* WHAT THE TASK REQUIRES
Within this material, how many lines have the string "will" in them? The answer is a number, with nothing added.

* SUPPLIED MATERIAL
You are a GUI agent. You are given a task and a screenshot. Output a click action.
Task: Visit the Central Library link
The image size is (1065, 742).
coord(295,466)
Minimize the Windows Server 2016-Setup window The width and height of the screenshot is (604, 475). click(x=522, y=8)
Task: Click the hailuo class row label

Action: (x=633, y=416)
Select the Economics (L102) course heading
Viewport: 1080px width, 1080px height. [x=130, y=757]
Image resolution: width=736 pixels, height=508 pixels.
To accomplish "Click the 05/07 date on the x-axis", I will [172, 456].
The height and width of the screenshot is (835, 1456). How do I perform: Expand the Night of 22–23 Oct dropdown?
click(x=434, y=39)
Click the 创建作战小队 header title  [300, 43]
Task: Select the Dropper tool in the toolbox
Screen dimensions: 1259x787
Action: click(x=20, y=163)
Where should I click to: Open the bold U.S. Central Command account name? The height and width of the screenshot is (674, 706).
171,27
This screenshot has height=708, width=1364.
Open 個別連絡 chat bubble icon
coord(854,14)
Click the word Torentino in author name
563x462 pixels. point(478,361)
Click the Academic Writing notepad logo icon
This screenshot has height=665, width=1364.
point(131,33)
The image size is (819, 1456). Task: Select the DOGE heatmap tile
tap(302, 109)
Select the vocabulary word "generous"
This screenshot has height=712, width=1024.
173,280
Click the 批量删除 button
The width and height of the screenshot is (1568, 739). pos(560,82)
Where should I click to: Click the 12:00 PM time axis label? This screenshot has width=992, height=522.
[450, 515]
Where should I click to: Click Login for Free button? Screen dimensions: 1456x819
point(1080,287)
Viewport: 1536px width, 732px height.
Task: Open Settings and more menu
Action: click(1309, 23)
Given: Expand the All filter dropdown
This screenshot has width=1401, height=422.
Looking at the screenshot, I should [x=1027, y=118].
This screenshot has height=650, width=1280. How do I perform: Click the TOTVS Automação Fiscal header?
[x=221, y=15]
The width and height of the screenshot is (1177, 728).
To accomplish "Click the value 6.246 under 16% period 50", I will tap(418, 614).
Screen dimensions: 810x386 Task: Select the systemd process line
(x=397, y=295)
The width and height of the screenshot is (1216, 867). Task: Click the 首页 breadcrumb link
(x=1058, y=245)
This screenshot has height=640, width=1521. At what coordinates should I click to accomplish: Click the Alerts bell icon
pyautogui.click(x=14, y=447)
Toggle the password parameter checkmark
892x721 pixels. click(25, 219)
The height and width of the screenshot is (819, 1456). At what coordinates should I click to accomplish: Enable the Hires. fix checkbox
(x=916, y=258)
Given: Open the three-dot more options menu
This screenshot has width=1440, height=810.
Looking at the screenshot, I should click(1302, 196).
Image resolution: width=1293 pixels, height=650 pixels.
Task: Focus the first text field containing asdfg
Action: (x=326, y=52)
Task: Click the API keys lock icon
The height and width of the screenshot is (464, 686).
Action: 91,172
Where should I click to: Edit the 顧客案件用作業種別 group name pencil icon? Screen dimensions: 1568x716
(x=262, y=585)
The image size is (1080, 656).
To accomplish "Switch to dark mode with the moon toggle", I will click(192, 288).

* ANSWER SPACE
3